• **PROBLEM A**: Write out the whole post on comparison word for word.

• **PASSAGE GIVEN**:
**********
Wednesday 24 December 2014

As long as the 'other' exists....

On Comparison

Freedom is not choosing one or the other on the same continuum – it is about transcending that line. 

Let's begin with a few examples:

1.     Someone feels she is happier being at home making sacrifices to her career while she attends to her loved ones.
2.     The beggar feels he is happier than the prince for he feels more content with what he has in his humble abode.
3.     Ashok feels he has no regrets working in Dubai away from home. The money is good, it pays for a good life and education for his children.
4.     Anita shares she is prefers to live by honest means, instead of doing what she see her colleagues doing: she believes they will be punished for their immoral acts.
5.     Kumar works as an independent consultant, he prefers this lifestyle, although he admits the money is lesser, and income intermittent.
6.     Andrew observes his boss, who is a workaholic: he has money, cars, travels extensively, but no work life balance. He feels his life is better; at least he gets to spend time with his family and friends.

The list of examples can go on. I am sure you have many more you could add.

Truth is that we are all in search of bliss. Bliss is not happiness, or the absence of unhappiness. Bliss is when you transcend happiness and unhappiness. When as (PD Ouspensky  writes in Fourth Way), you stop the identification with the other.
Or what we refer to as non attachment.  The only truth is that which emerges from within true knowledge or awareness) and not from outside. All scriptures point to the spiritual, there are by itself not spiritual.

Be it known that the opposites exist together: darkness and light, knowledge and ignorance, happiness and unhappiness, friend and enemies, love and hate.  Our desire for one, attracts us to its counter point. ‘Buy one, and get one free’- it seems.  All sweet moments end with grief, and in our darkest hour, we see the hopes of light ahead. This unending choice to choose ‘one’ and reject the ‘other’ is a pattern repeated through our lives. The other will not drop, it is the ‘shadow’ that lurks with us always. For it exists in the other. In the seeds of immense doubt, there exists trust; and in the seeds of immense trust there exists doubt.
**********
• **MATERIALS PROVIDED**:
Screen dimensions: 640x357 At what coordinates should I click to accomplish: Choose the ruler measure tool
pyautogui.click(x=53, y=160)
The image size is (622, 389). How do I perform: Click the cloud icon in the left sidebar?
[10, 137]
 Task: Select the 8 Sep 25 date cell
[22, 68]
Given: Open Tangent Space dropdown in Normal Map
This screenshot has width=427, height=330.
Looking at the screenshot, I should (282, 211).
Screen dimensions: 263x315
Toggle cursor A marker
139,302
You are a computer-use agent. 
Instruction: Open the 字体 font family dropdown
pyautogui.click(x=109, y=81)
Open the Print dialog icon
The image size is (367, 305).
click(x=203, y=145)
**********
• **PROBLEM B**: Output as a two-column CSV, with columns instruction and location, everything in the records from the line containing "Screen dimensions: 263x315" down to the end of the records, both included. Give one row per request: its text under instruction and its answer under location, each in a single quoted field, with line breaks replaced by spaces.

• **RESULT A**:
Wednesday 24 December 2014

As long as the 'other' exists....

On Comparison

Freedom is not choosing one or the other on the same continuum – it is about transcending that line. 

Let's begin with a few examples:

1.     Someone feels she is happier being at home making sacrifices to her career while she attends to her loved ones.
2.     The beggar feels he is happier than the prince for he feels more content with what he has in his humble abode.
3.     Ashok feels he has no regrets working in Dubai away from home. The money is good, it pays for a good life and education for his children.
4.     Anita shares she is prefers to live by honest means, instead of doing what she see her colleagues doing: she believes they will be punished for their immoral acts.
5.     Kumar works as an independent consultant, he prefers this lifestyle, although he admits the money is lesser, and income intermittent.
6.     Andrew observes his boss, who is a workaholic: he has money, cars, travels extensively, but no work life balance. He feels his life is better; at least he gets to spend time with his family and friends.

The list of examples can go on. I am sure you have many more you could add.

Truth is that we are all in search of bliss. Bliss is not happiness, or the absence of unhappiness. Bliss is when you transcend happiness and unhappiness. When as (PD Ouspensky  writes in Fourth Way), you stop the identification with the other.
Or what we refer to as non attachment.  The only truth is that which emerges from within true knowledge or awareness) and not from outside. All scriptures point to the spiritual, there are by itself not spiritual.

Be it known that the opposites exist together: darkness and light, knowledge and ignorance, happiness and unhappiness, friend and enemies, love and hate.  Our desire for one, attracts us to its counter point. ‘Buy one, and get one free’- it seems.  All sweet moments end with grief, and in our darkest hour, we see the hopes of light ahead. This unending choice to choose ‘one’ and reject the ‘other’ is a pattern repeated through our lives. The other will not drop, it is the ‘shadow’ that lurks with us always. For it exists in the other. In the seeds of immense doubt, there exists trust; and in the seeds of immense trust there exists doubt.

• **RESULT B**:
instruction,location
"Screen dimensions: 263x315 Toggle cursor A marker","139,302"
"You are a computer-use agent. Instruction: Open the 字体 font family dropdown","pyautogui.click(x=109, y=81)"
"Open the Print dialog icon The image size is (367, 305).","click(x=203, y=145)"